槍使いは馬の首を一度撫で、それから僕を見る。
「お前、今日は前しか見てなかったら終わってたぞ」
「はい」
「でも見てたのは、ちゃんと列だった」
弓手も二台の間隔を見直しながら、淡々と続ける。
「段取りがいい、って言い方だと少し足りないかもね」
「足りない?」
「場の遅れを拾ってた」
大げさな褒め言葉より、よほど現場に根があった。
僕は少し、背筋が伸びた気がした。
僕はようやく剣を鞘へ戻し、胸元へ引いたライフルを持ち直す。
結界棒はもう白くひび割れ、使い切っていた。
ライフル。

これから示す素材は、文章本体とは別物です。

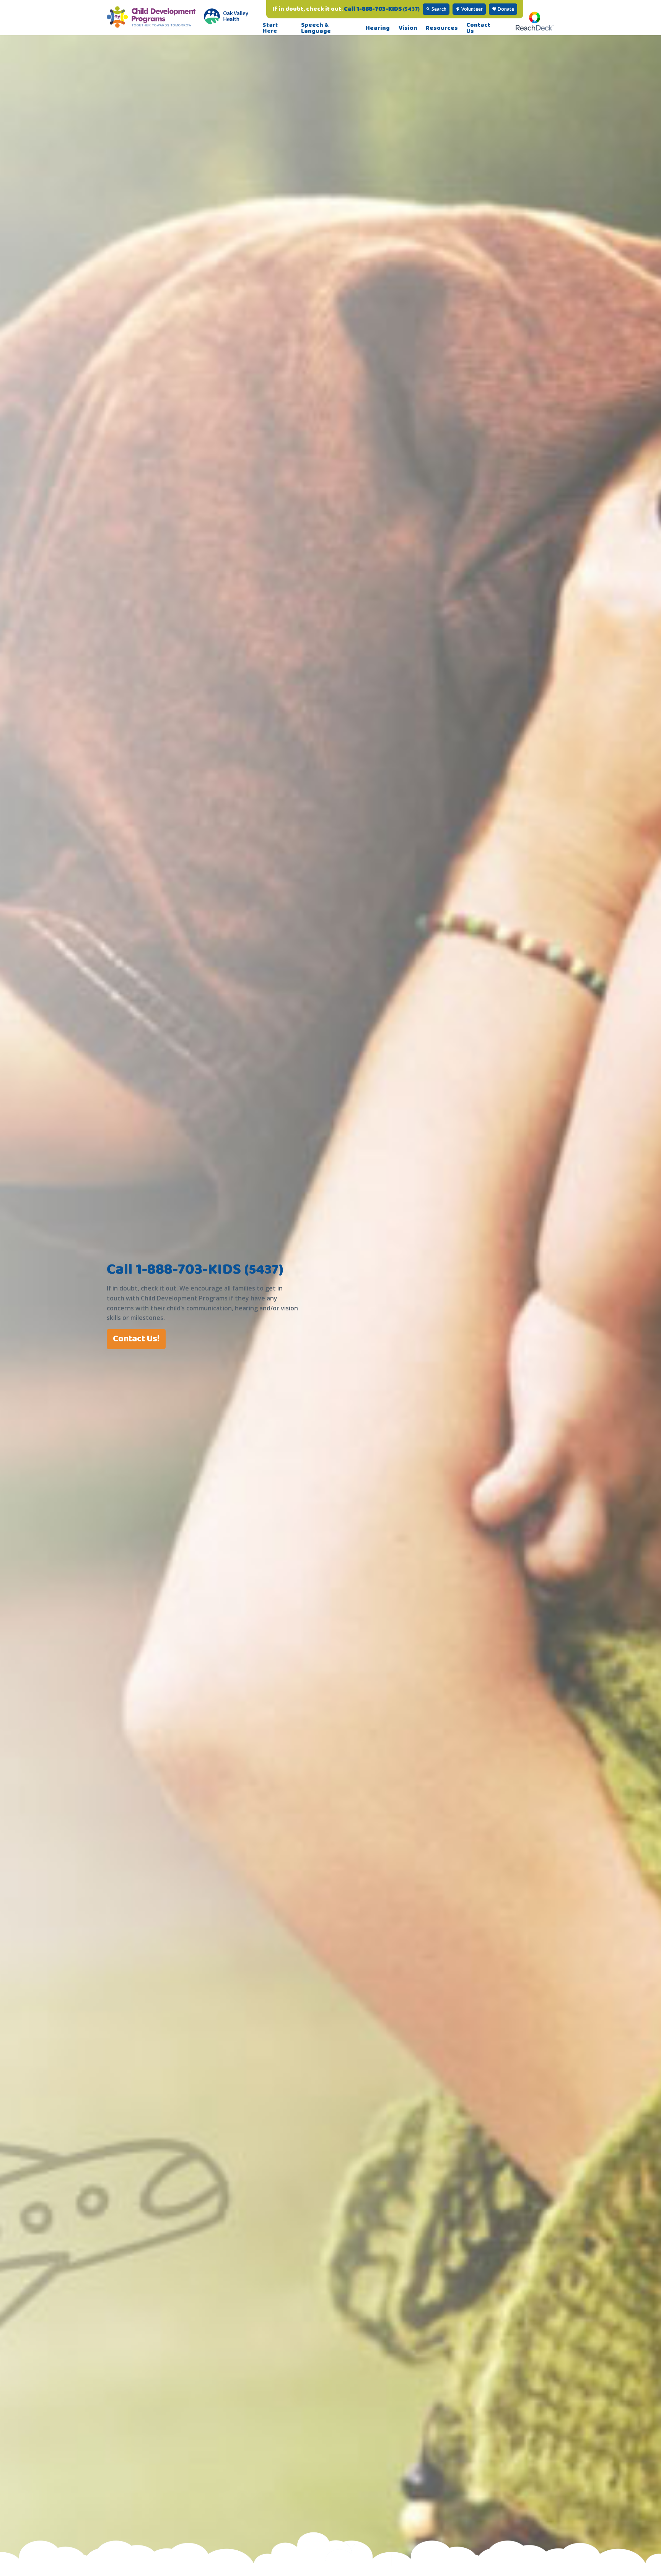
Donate (505, 9)
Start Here (270, 28)
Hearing (378, 28)
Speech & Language (316, 28)
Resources (442, 28)
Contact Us (478, 28)
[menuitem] (277, 28)
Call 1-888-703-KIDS (382, 9)
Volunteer (471, 9)
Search (438, 9)
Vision (408, 28)
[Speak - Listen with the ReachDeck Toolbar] (534, 28)
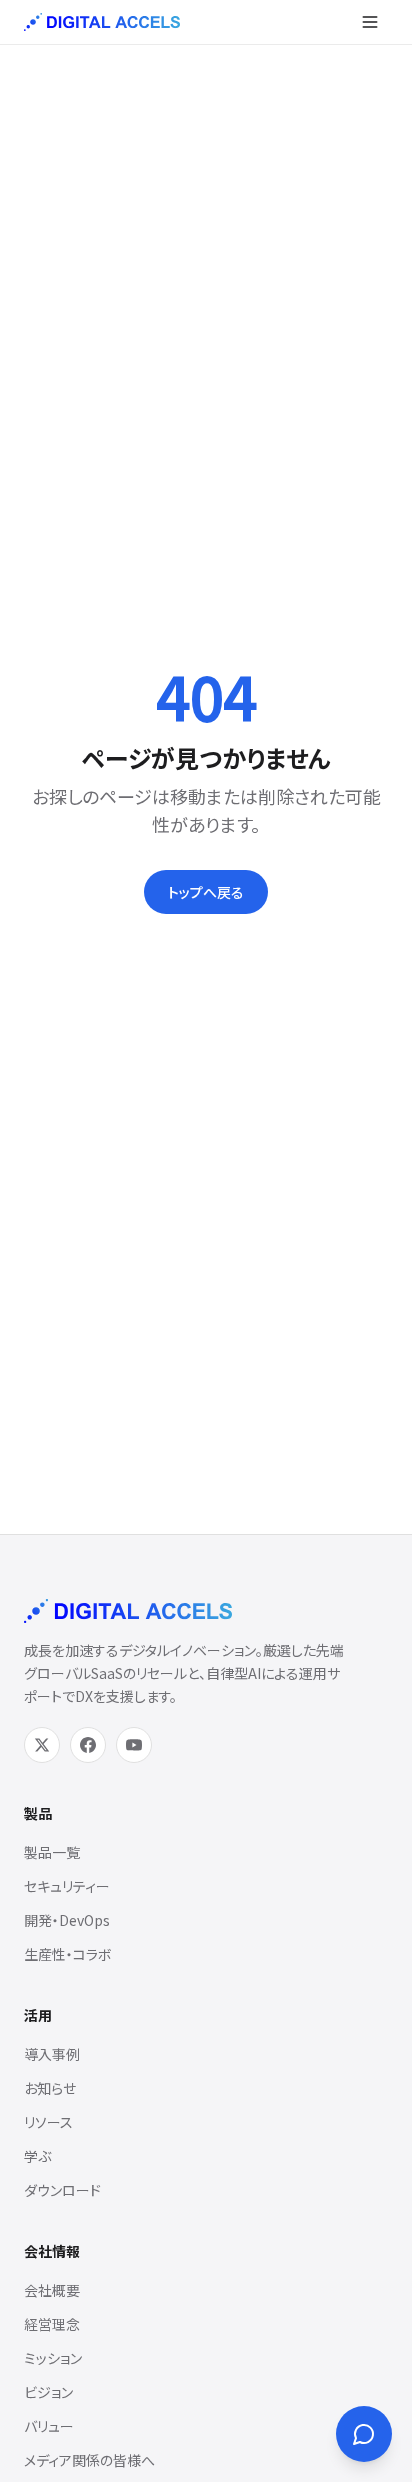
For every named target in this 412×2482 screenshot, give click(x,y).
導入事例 (52, 2054)
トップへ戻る (206, 892)
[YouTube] (134, 1745)
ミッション (53, 2358)
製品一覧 (52, 1852)
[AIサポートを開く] (364, 2434)
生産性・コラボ (68, 1954)
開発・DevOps (67, 1920)
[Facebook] (88, 1745)
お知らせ (50, 2088)
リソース (48, 2122)
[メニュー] (370, 22)
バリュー (49, 2426)
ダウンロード (62, 2190)
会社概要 (52, 2290)
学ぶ (37, 2156)
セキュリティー (67, 1886)
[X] (42, 1745)
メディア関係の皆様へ (89, 2460)
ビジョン (48, 2392)
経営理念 (52, 2324)
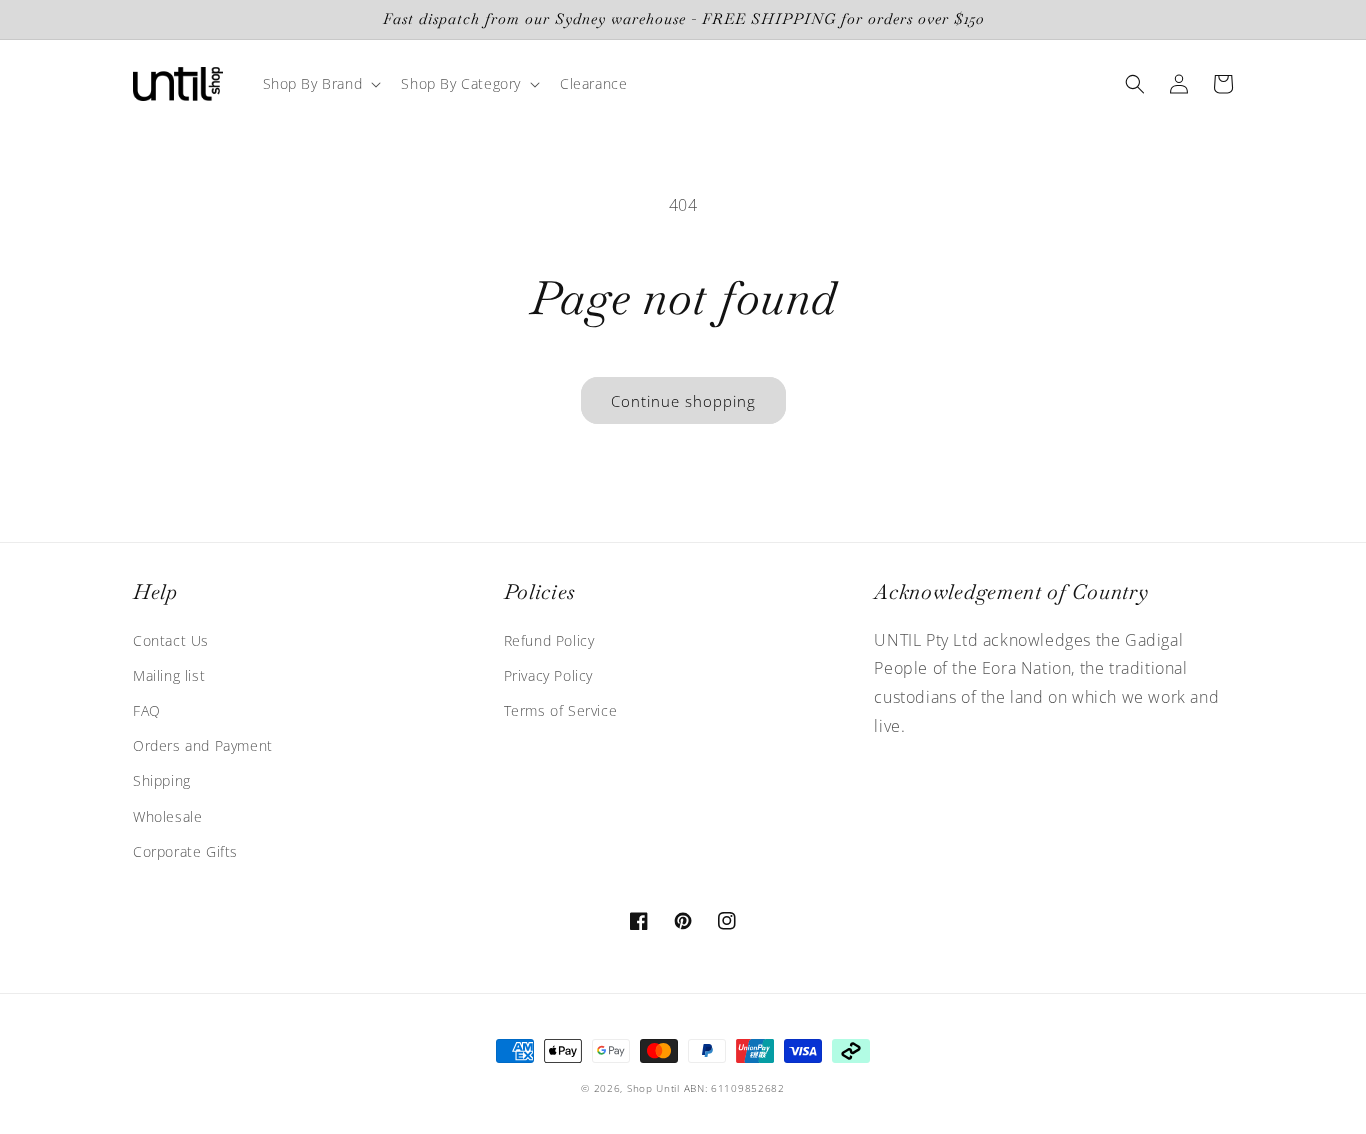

剣。
魔法具。少し前まで、それぞれ別の道具だった。
使うたびに頭の中で順番を組み直し、どれを出すか考えていた。
でも今は、切れそうな場所へ身体が先に向いた結果として、そのどれかが手にあった。
まだ遅い。
まだ迷う。
けれど、前よりは一つの流れに近い。
それはたぶん、勝てるようになったという話じゃない。
崩れにくくなってきた、という程度の変化だ。
でも今の僕には、その程度がちょうどよかった。
✶
染色場へ着くと、原料を受け取った職人たちは荷の無事を見てすぐに顔を緩めた。
代わりに空樽を積み込む間、僕たちは水を飲み、馬の口元を拭き、紐の張りをもう一度見直す。
戦闘の直後でも、結局やることはそういうことだ。
帰り道、細道は迂回した。
遠回りになる。
でも二台を通すなら、その方が安い。
詰所へ戻った頃には、日差しはまだ高かった。
報告を受けたリゼルは、いつものように短く記録を書きつける。
「低地道で小規模接敵。隊列保持。荷傷みなし」
その一行は、胸に残った。
討伐数じゃない。
武功でもない。
でも、今日の仕事を言うならたぶんそれで足りている。
リゼルはペン先を置き、僕を見た。
「どうだった」
問い方は雑だった。
けれど、答えを試すようでもあった。
「前に出るより、切れそうなところを見る方が難しいです」
「そうだな」
「でも、切れる前なら、まだ間に合う気がしました」
リゼルは少し口の端を動かす。
「それが分かるなら、次も使える」
その一言で十分だった。
崩れない隊列なんて、たぶん最初から綺麗にあるものじゃない。
誰かが少し遅れ、誰かが焦り、荷が揺れ、道が悪くなる。
そのたびに、切れる前の場所を拾って、短く埋める。
戦いも、荷運びも、見張りも、たぶん同じだ。
自分が前へ出るだけなら、見えるものは前だけでいい。
でも、真ん中にいるなら違う。
前が速すぎる時に声を出す。
後ろが止まりそうな時に一歩戻る。
それでも間に合わなければ、銃でも剣でも結界でも、手にあるものでわずかな間だけ作る。
指揮なんて言葉は、まだ大きすぎる。
でも、列の中で声を出すことなら、少しできた。
世界はたぶん、強い誰かが一人で前へ進めるから回るんじゃない。
崩れかけた列を、どこかで誰かが繋ぎ続けるから、どうにか前へ進む。
そして今の僕は、ようやくその中へ少し手を入れられるようになってきた。